## Input for this task

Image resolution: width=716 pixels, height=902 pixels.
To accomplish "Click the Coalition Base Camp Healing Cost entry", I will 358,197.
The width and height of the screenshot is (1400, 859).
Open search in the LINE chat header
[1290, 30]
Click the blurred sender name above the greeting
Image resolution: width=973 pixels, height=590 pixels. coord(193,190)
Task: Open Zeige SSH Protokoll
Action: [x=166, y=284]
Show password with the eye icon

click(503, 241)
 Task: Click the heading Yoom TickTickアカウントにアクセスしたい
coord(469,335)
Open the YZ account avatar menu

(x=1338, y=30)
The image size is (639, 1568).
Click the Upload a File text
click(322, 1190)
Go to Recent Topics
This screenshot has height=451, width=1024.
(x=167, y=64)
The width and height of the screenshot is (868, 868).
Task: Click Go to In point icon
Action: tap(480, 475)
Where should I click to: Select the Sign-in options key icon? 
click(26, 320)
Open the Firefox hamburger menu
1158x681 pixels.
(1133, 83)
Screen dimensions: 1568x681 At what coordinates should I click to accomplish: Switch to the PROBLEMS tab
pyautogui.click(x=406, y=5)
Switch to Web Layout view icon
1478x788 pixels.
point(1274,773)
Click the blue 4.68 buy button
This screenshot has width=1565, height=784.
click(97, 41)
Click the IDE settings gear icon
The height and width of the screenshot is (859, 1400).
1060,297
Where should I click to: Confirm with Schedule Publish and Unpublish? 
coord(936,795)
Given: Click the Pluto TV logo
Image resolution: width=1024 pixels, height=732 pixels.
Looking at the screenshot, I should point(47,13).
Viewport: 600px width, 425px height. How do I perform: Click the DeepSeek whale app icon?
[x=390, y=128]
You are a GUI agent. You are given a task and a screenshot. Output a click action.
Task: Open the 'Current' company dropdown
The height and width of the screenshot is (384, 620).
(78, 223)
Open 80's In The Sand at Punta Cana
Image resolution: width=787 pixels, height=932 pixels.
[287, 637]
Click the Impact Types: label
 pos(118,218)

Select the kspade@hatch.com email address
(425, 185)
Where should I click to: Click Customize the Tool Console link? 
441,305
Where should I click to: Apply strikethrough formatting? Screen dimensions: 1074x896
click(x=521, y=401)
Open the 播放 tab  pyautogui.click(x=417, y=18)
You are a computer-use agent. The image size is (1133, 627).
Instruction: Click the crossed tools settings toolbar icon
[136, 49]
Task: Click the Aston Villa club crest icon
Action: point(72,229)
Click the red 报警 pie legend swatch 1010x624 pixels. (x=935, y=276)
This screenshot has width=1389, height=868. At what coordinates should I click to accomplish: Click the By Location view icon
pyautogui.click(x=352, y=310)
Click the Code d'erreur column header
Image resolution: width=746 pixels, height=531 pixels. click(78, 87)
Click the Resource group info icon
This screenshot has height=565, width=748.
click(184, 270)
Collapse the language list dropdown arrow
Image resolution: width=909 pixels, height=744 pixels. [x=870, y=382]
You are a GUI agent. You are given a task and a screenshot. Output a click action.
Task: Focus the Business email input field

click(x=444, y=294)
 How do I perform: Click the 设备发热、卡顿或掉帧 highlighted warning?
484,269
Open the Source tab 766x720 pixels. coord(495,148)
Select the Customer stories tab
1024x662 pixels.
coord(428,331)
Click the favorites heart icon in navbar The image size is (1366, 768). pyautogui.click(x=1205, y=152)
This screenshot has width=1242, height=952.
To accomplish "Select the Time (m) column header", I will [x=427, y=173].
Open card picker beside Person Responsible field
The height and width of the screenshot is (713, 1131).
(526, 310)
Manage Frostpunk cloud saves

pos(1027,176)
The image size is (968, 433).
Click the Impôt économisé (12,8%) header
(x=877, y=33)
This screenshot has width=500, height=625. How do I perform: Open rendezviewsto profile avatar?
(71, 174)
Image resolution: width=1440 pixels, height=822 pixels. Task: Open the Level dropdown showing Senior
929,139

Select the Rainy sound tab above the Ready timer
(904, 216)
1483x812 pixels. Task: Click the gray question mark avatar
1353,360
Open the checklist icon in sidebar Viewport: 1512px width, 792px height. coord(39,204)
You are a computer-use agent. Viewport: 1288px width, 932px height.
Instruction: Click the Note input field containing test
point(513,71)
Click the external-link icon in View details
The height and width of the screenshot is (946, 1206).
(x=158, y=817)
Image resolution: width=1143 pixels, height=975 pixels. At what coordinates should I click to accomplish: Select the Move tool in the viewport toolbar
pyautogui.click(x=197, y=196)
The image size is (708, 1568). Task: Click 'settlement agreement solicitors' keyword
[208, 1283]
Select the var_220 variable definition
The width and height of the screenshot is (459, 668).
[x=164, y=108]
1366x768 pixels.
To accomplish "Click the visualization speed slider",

## Work instruction
Output the listing above in its entirety, exactly as given.

## Completed exercise
Image resolution: width=716 pixels, height=902 pixels.
To accomplish "Click the Coalition Base Camp Healing Cost entry", I will 358,197.
The width and height of the screenshot is (1400, 859).
Open search in the LINE chat header
[1290, 30]
Click the blurred sender name above the greeting
Image resolution: width=973 pixels, height=590 pixels. coord(193,190)
Task: Open Zeige SSH Protokoll
Action: [x=166, y=284]
Show password with the eye icon

click(503, 241)
 Task: Click the heading Yoom TickTickアカウントにアクセスしたい
coord(469,335)
Open the YZ account avatar menu

(x=1338, y=30)
The image size is (639, 1568).
Click the Upload a File text
click(322, 1190)
Go to Recent Topics
This screenshot has height=451, width=1024.
(x=167, y=64)
The width and height of the screenshot is (868, 868).
Task: Click Go to In point icon
Action: tap(480, 475)
Where should I click to: Select the Sign-in options key icon? 
click(26, 320)
Open the Firefox hamburger menu
1158x681 pixels.
(1133, 83)
Screen dimensions: 1568x681 At what coordinates should I click to accomplish: Switch to the PROBLEMS tab
pyautogui.click(x=406, y=5)
Switch to Web Layout view icon
1478x788 pixels.
point(1274,773)
Click the blue 4.68 buy button
This screenshot has width=1565, height=784.
click(97, 41)
Click the IDE settings gear icon
The height and width of the screenshot is (859, 1400).
1060,297
Where should I click to: Confirm with Schedule Publish and Unpublish? 
coord(936,795)
Given: Click the Pluto TV logo
Image resolution: width=1024 pixels, height=732 pixels.
Looking at the screenshot, I should point(47,13).
Viewport: 600px width, 425px height. How do I perform: Click the DeepSeek whale app icon?
[x=390, y=128]
You are a GUI agent. You are given a task and a screenshot. Output a click action.
Task: Open the 'Current' company dropdown
The height and width of the screenshot is (384, 620).
(78, 223)
Open 80's In The Sand at Punta Cana
Image resolution: width=787 pixels, height=932 pixels.
[287, 637]
Click the Impact Types: label
 pos(118,218)

Select the kspade@hatch.com email address
(425, 185)
Where should I click to: Click Customize the Tool Console link? 
441,305
Where should I click to: Apply strikethrough formatting? Screen dimensions: 1074x896
click(x=521, y=401)
Open the 播放 tab  pyautogui.click(x=417, y=18)
You are a computer-use agent. The image size is (1133, 627).
Instruction: Click the crossed tools settings toolbar icon
[136, 49]
Task: Click the Aston Villa club crest icon
Action: point(72,229)
Click the red 报警 pie legend swatch 1010x624 pixels. (x=935, y=276)
This screenshot has width=1389, height=868. At what coordinates should I click to accomplish: Click the By Location view icon
pyautogui.click(x=352, y=310)
Click the Code d'erreur column header
Image resolution: width=746 pixels, height=531 pixels. click(78, 87)
Click the Resource group info icon
This screenshot has height=565, width=748.
click(184, 270)
Collapse the language list dropdown arrow
Image resolution: width=909 pixels, height=744 pixels. [x=870, y=382]
You are a GUI agent. You are given a task and a screenshot. Output a click action.
Task: Focus the Business email input field

click(x=444, y=294)
 How do I perform: Click the 设备发热、卡顿或掉帧 highlighted warning?
484,269
Open the Source tab 766x720 pixels. coord(495,148)
Select the Customer stories tab
1024x662 pixels.
coord(428,331)
Click the favorites heart icon in navbar The image size is (1366, 768). pyautogui.click(x=1205, y=152)
This screenshot has width=1242, height=952.
To accomplish "Select the Time (m) column header", I will [x=427, y=173].
Open card picker beside Person Responsible field
The height and width of the screenshot is (713, 1131).
(526, 310)
Manage Frostpunk cloud saves

pos(1027,176)
The image size is (968, 433).
Click the Impôt économisé (12,8%) header
(x=877, y=33)
This screenshot has width=500, height=625. How do I perform: Open rendezviewsto profile avatar?
(71, 174)
Image resolution: width=1440 pixels, height=822 pixels. Task: Open the Level dropdown showing Senior
929,139

Select the Rainy sound tab above the Ready timer
(904, 216)
1483x812 pixels. Task: Click the gray question mark avatar
1353,360
Open the checklist icon in sidebar Viewport: 1512px width, 792px height. coord(39,204)
You are a computer-use agent. Viewport: 1288px width, 932px height.
Instruction: Click the Note input field containing test
point(513,71)
Click the external-link icon in View details
The height and width of the screenshot is (946, 1206).
(x=158, y=817)
Image resolution: width=1143 pixels, height=975 pixels. At what coordinates should I click to accomplish: Select the Move tool in the viewport toolbar
pyautogui.click(x=197, y=196)
The image size is (708, 1568). Task: Click 'settlement agreement solicitors' keyword
[208, 1283]
Select the var_220 variable definition
The width and height of the screenshot is (459, 668).
[x=164, y=108]
1366x768 pixels.
To accomplish "Click the visualization speed slider",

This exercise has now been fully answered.